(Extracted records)
==========

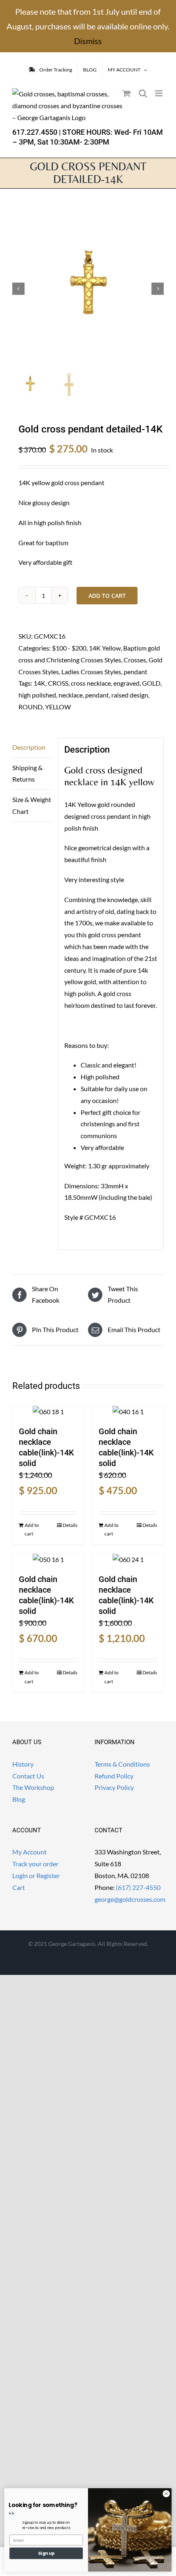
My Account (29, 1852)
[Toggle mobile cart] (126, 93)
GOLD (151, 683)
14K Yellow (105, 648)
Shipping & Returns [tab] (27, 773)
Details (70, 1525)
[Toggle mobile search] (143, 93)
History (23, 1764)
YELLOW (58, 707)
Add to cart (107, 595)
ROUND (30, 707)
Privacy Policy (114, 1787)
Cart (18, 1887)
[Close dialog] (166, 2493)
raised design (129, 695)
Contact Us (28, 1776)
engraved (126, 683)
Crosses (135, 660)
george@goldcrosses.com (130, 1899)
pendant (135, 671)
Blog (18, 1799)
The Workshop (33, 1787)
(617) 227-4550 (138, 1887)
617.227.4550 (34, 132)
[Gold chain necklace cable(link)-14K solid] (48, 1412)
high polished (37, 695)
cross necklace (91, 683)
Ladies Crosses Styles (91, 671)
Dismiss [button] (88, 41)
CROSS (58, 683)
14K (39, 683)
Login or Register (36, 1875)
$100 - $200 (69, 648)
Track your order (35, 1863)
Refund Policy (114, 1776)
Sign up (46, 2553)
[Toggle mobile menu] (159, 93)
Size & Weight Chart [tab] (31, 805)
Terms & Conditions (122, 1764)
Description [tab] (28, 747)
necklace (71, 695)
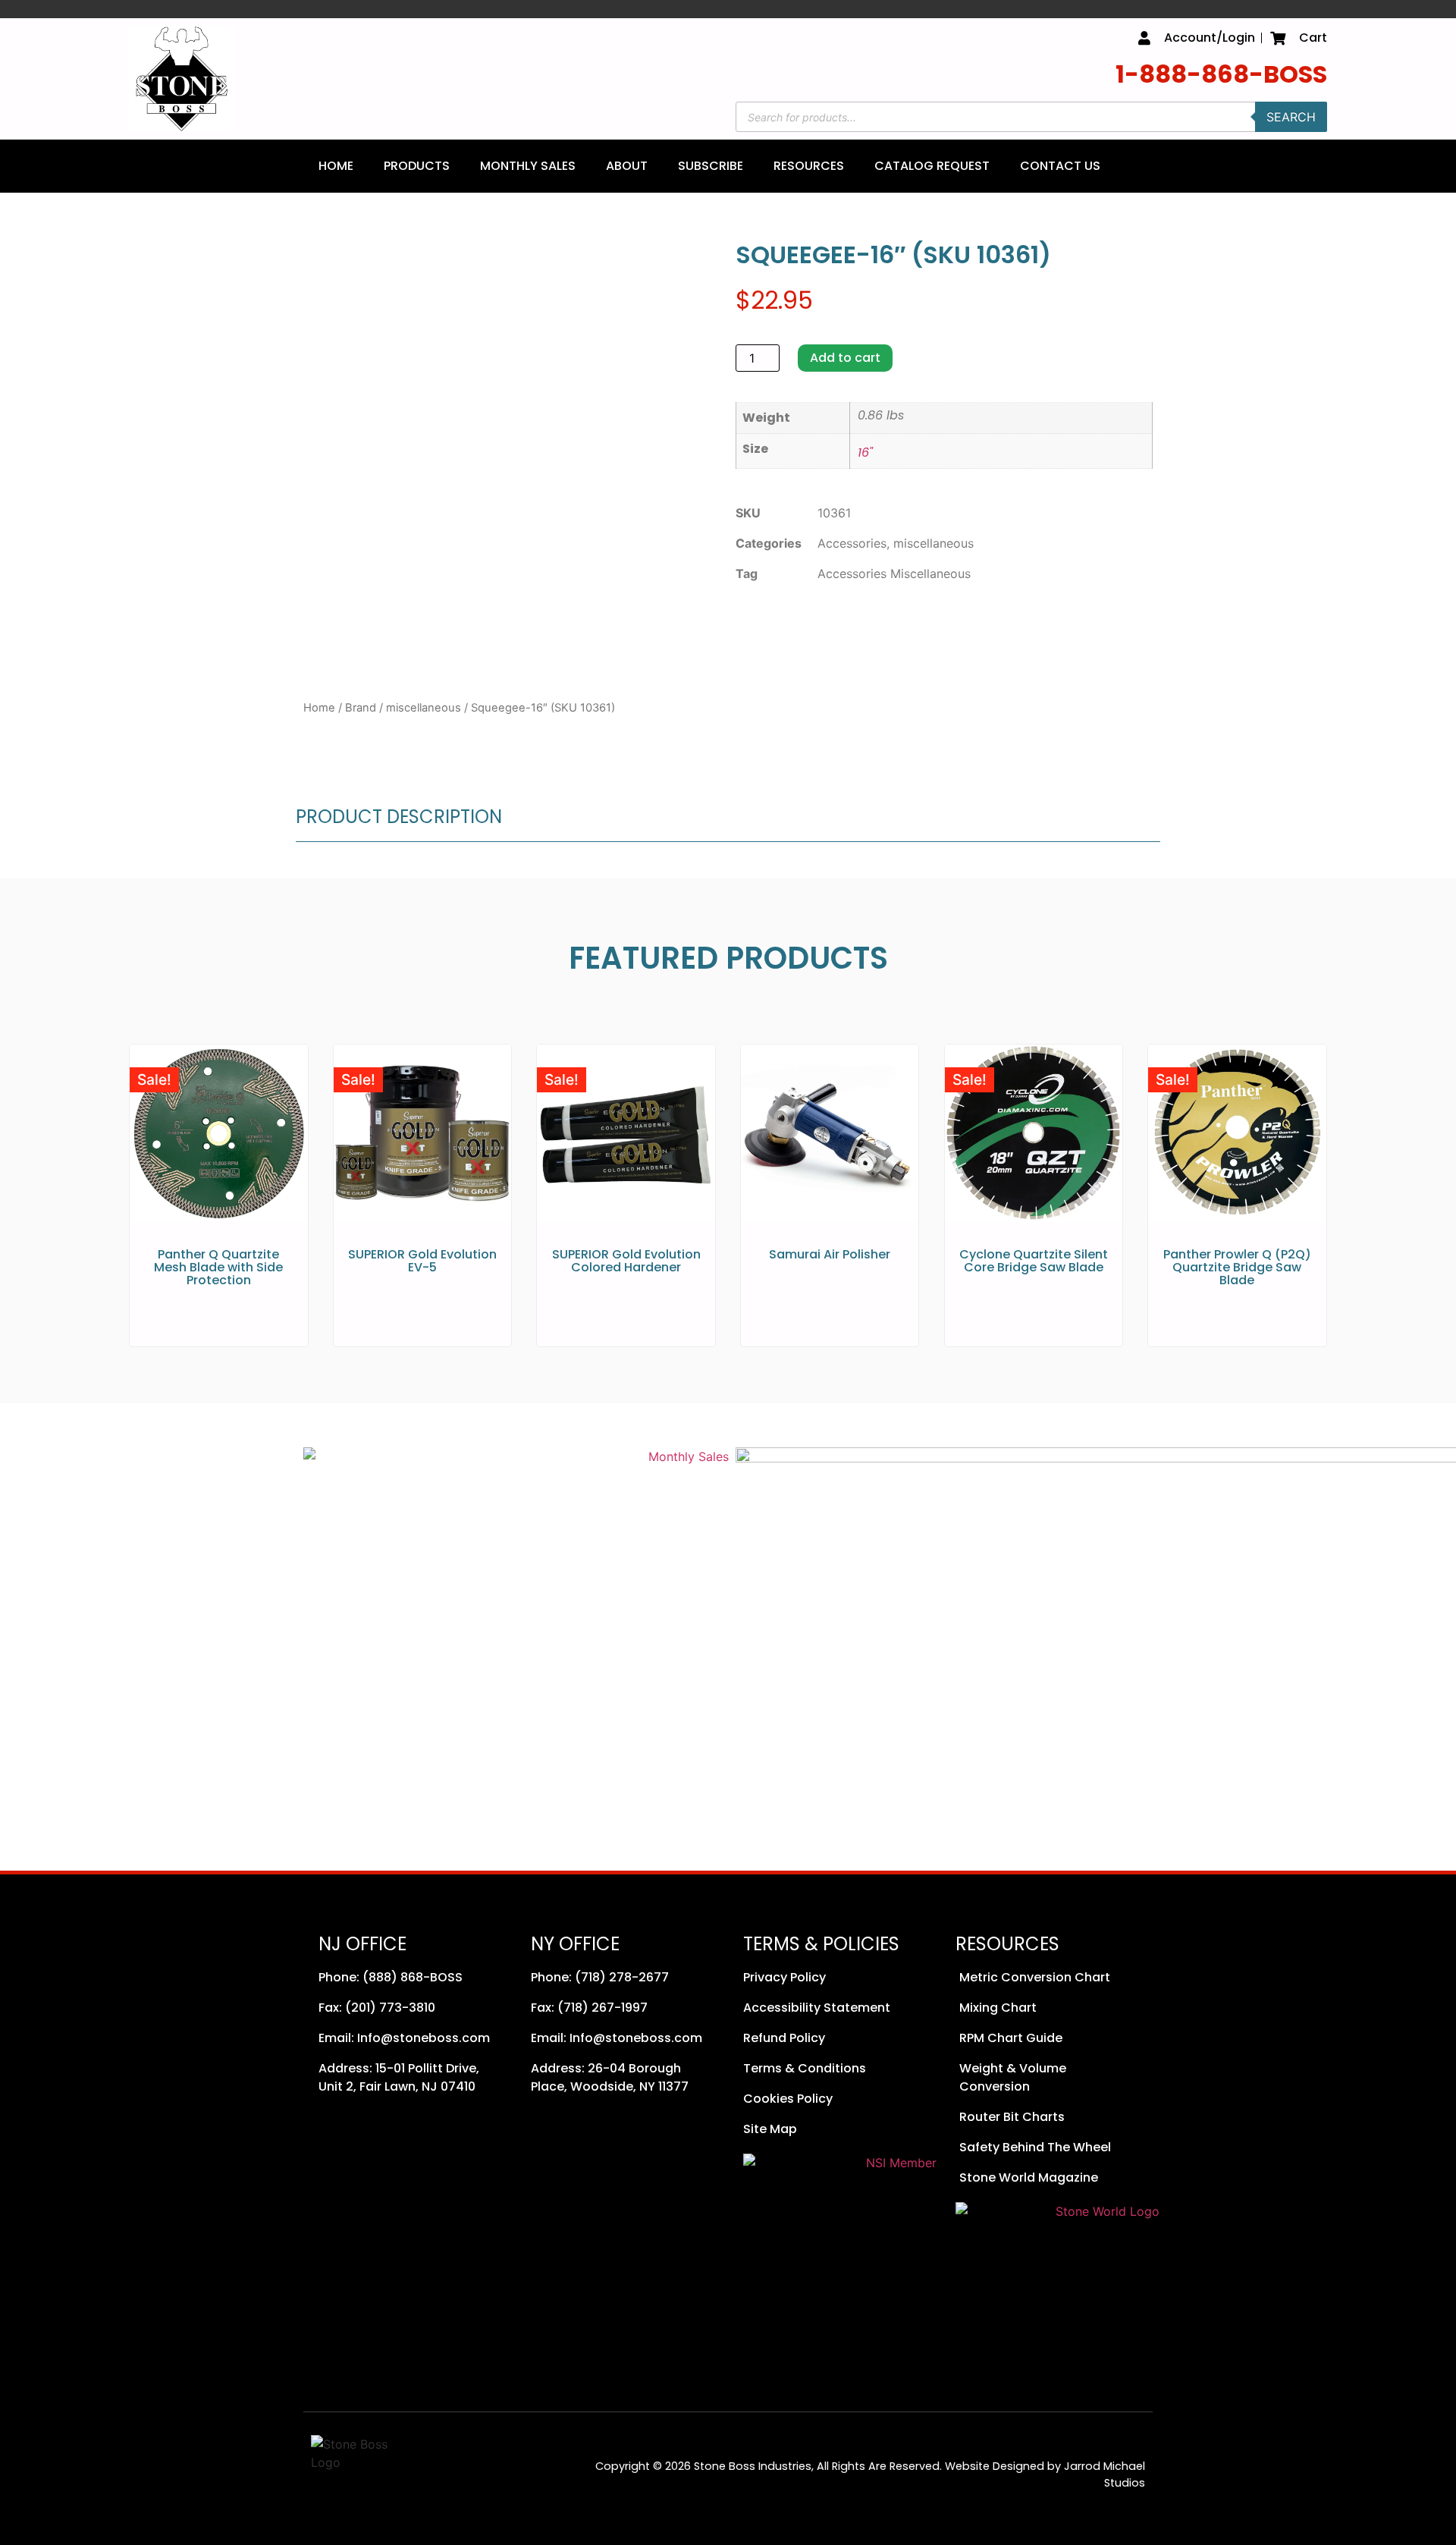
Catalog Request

==========

> **Directions for this task**: Identify the lines in the entries that hold "mobile" and return each one.

> **Response**:
[Toggle mobile cart] (126, 93)
[Toggle mobile search] (143, 93)
[Toggle mobile menu] (159, 93)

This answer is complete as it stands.